US Energy Stocks Surge on Hopes of Venezuelan Crude Import Expansion

As global energy markets continue to navigate a complex landscape, the spotlight has turned to Venezuela—home to the world’s largest oil reserves, totaling 303 billion barrels. Significantly, much of Venezuela’s reserves are made up of heavy crude oil, a grade that is increasingly in demand by the United States.

In recent years, the US has become increasingly reliant on heavy crude imports, with around 70% of total imports now of this type. This trend is largely driven by the US refining infrastructure: Texas and Louisiana alone house six of the world’s largest heavy crude oil refineries, making the US a natural partner for heavy crude producers like Venezuela.

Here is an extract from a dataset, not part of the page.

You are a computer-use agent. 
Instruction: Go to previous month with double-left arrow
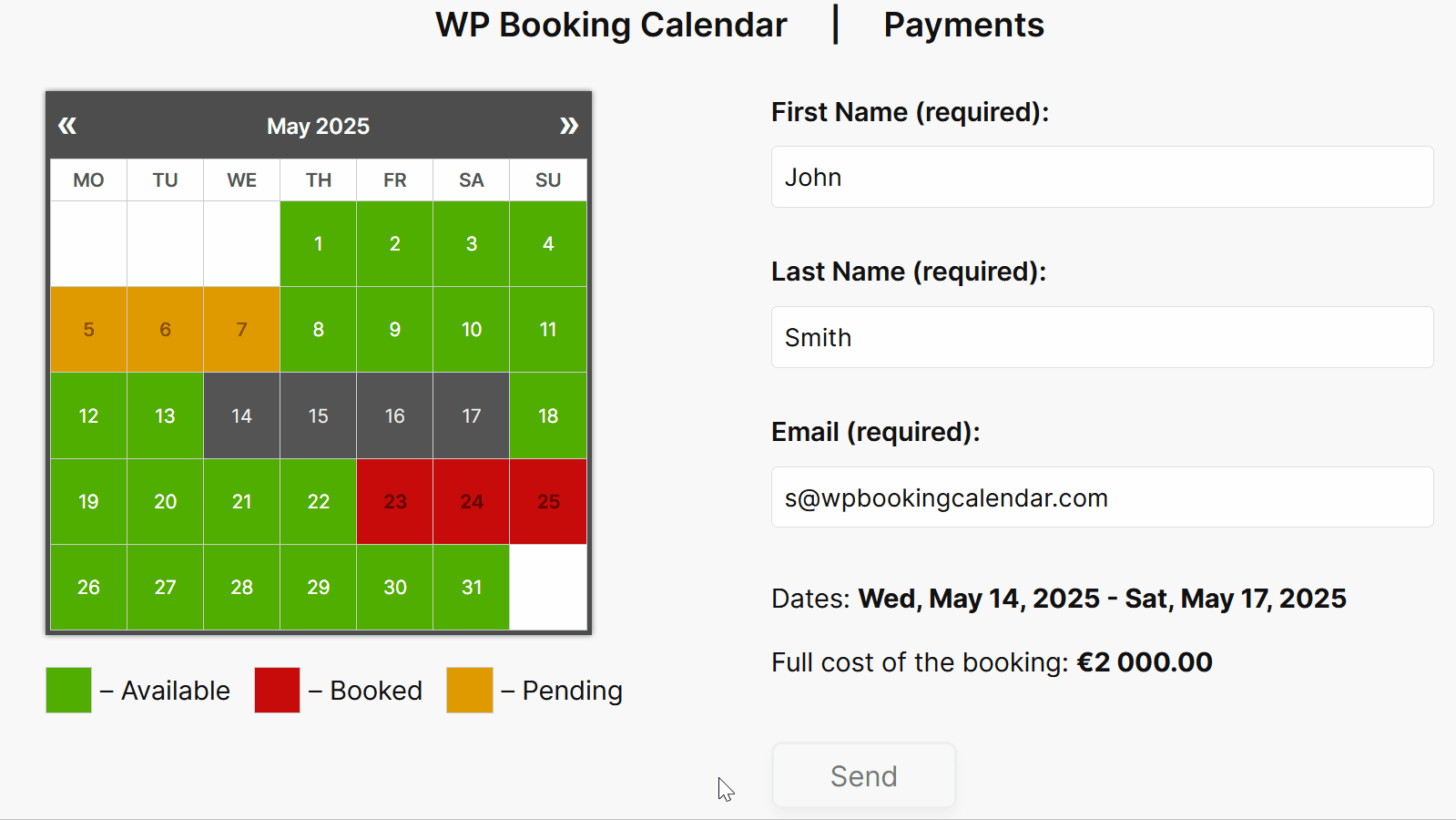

The special operation by the U.S. military in Venezuela that saw President Nicolas Maduro being captured and escorted to the U.S. court raised the prospect of higher production from the U.S. refineries.

This is evidenced in significant premarket movements in US oil stocks on the back of positive news from Venezuela. Shares of major energy companies saw notable gains: Chevron and Valero both surged 11%, ConocoPhillips and Marathon Petroleum rose 10%, Exxon Mobil climbed 7%, Phillips 66 advanced 6%, while Occidental Petroleum, EOG Resources, and Devon Energy each experienced a 4% lift. Kinder Morgan also saw a 3% uptick.

These stock price movements underscore the market’s anticipation of closer energy ties between the US and Venezuela, especially as American refiners seek reliable sources of the heavy crude oil essential to their operations.

Aside from its massive oil reserves, Venezuela is also a major holder of gold. The South American nation leads Latin America in gold reserves, holding 161 metric tons, with a current estimated market value of $22 billion. This substantial gold holding further underlines Venezuela’s significance in the global commodities landscape.